Bill O’Reilly, the greatest Australian spinner never to have dated Liz Hurley, was apparently never shy of telling people that the Don Bradman Appreciation Society would fit inside a telephone box. The great Australian side of the 1930s and 1940s was, O’Reilly claimed, often divided on sectarian grounds between the Catholics and the rest. A strict Protestant, Bradman was respected – how could you not respect a man with an average hovering around 100 – but rarely liked by his teammates, and he held a long-lasting grudge against O’Reilly. “You could say we did not like each other, but it would be closer to the truth to say we chose to have little to do with each other,” O’Reilly wrote in his autobiography. “Bradman was a teetotaller, ambitious, conservative and meticulous. I was outspoken and gregarious, an equally ambitious young man of Irish descent.”

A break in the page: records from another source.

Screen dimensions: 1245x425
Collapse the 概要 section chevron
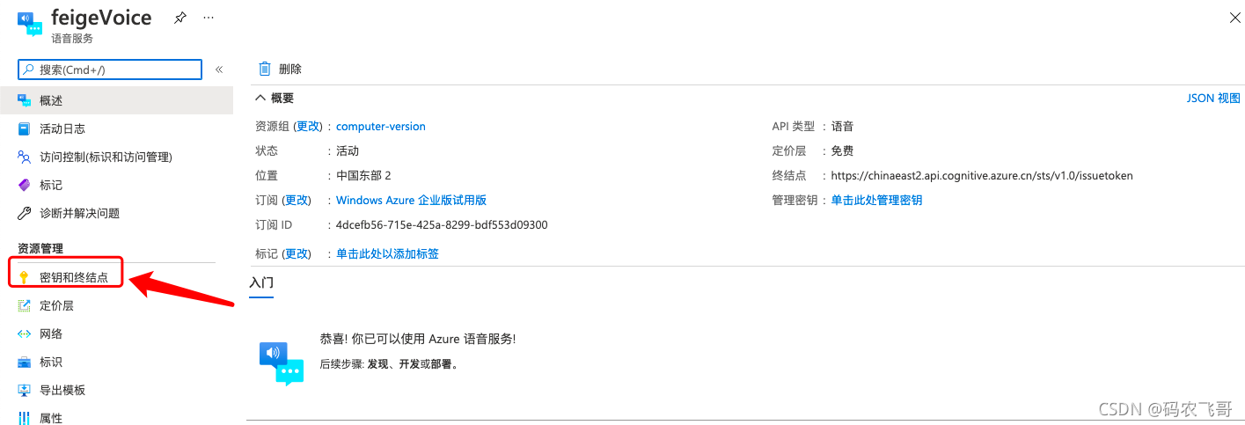coord(260,98)
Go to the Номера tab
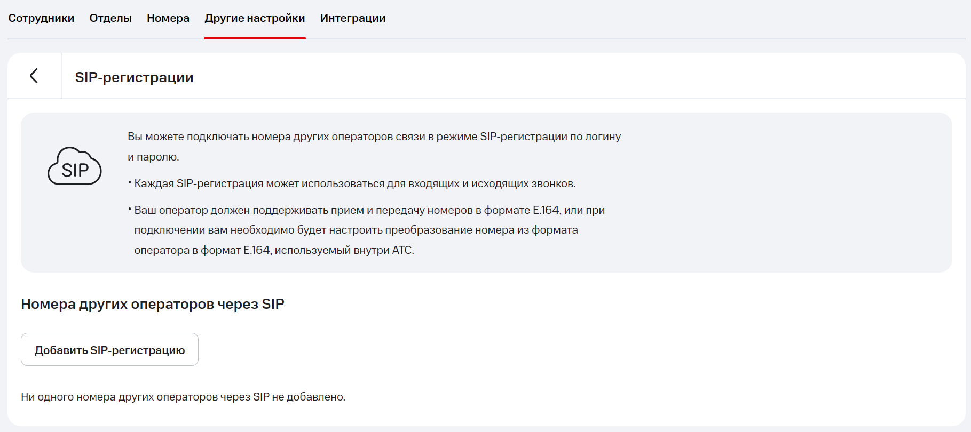Screen dimensions: 971x432 tap(168, 18)
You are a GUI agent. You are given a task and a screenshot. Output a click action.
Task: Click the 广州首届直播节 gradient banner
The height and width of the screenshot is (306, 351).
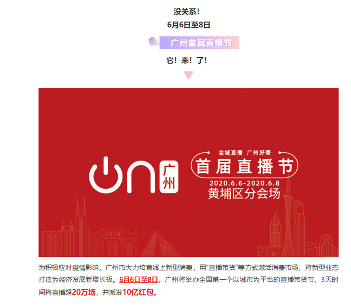coord(199,43)
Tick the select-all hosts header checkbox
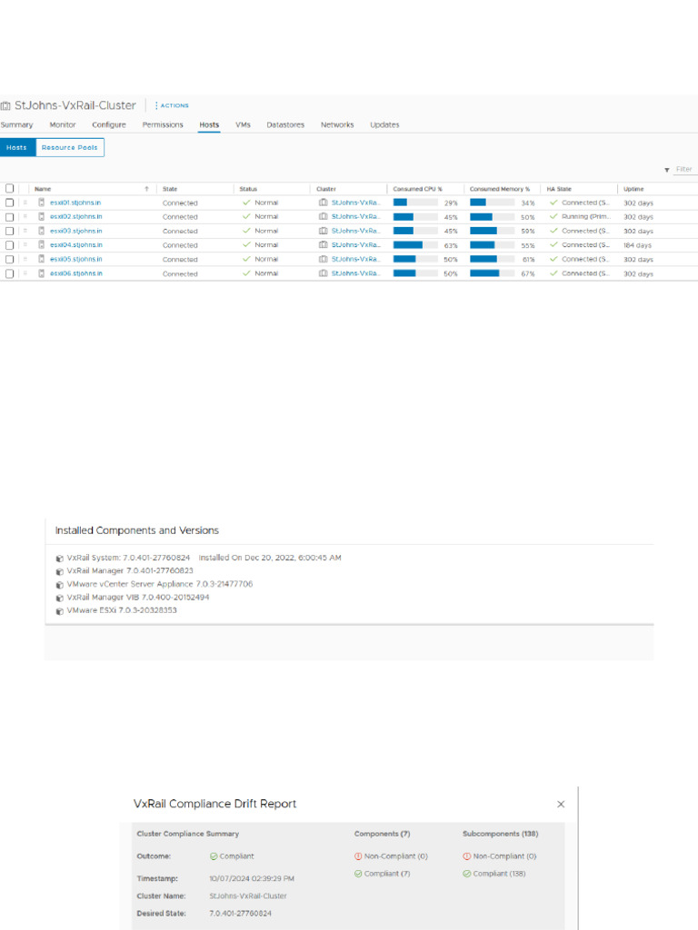Image resolution: width=698 pixels, height=930 pixels. 10,189
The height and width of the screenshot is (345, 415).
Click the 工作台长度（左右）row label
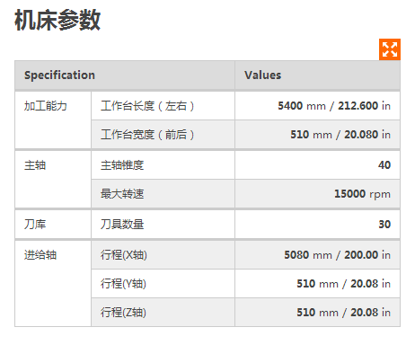point(147,106)
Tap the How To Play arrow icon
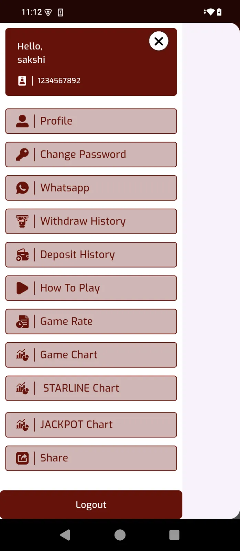This screenshot has width=240, height=551. [x=22, y=288]
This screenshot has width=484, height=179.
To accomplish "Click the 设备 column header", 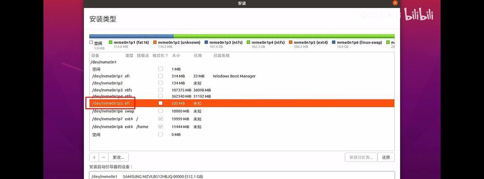I will tap(95, 55).
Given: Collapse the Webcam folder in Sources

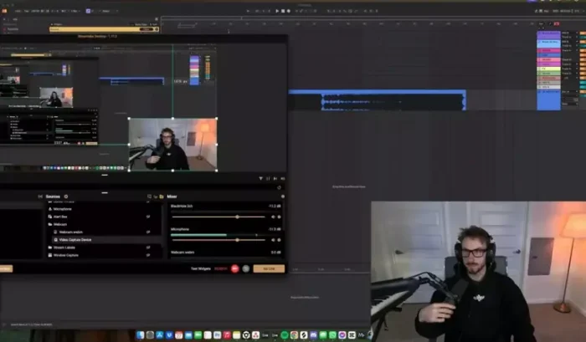Looking at the screenshot, I should tap(48, 224).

2) FIGHT! Dennis Lillee and Javed Miandad

In the early 1980s, Javed Miandad and Dennis Lillee were box-office. Both moustachioed, both flamboyant, both approached cricket with electricity in their step. In the first Test of Pakistan’s 1981/82 tour of Australia, the visitors had been set an improbable 543 for victory. Miandad came in at 27-2 with Lillee in full nostril-flaring mode. As Miandad ambled for a single, Lillee deliberately stepped across his path and was shoved out of the way before following him down the pitch and landing a side-footed kick to the batsman’s thigh. Miandad raised his bat like an executioner, Lillee raised his fists like a Victorian boxer and umpire Tony Crafter had to separate them before a bit of Tom and Jerry could turn full Tarantino.

1) FEUD! Ian Botham and Ian Chappell

Between them, Ian Botham and Ian Chappell have played 177 Tests, scored 10,545 Tests runs, competed in 15 Ashes series, and sported some truly magnificent furry critters above their top lips. So you would think they might have something in common to talk about. Instead, 37 years after they first came to blows in a bar-room brawl at the MCG, the moustaches may have gone but the flames of animosity show no sign of burning out. Like a cricketing Stalin v Trotsky (or Blur v Oasis, depending on how you like your cultural references), Chappell and Botham have spent the last four decades sniping, fighting, accusing and denying. Chappell says that Botham is “peddling lies and fairy-tales”; Botham says Chappell “worries me about as much as a cold”. Both men are grandfathers.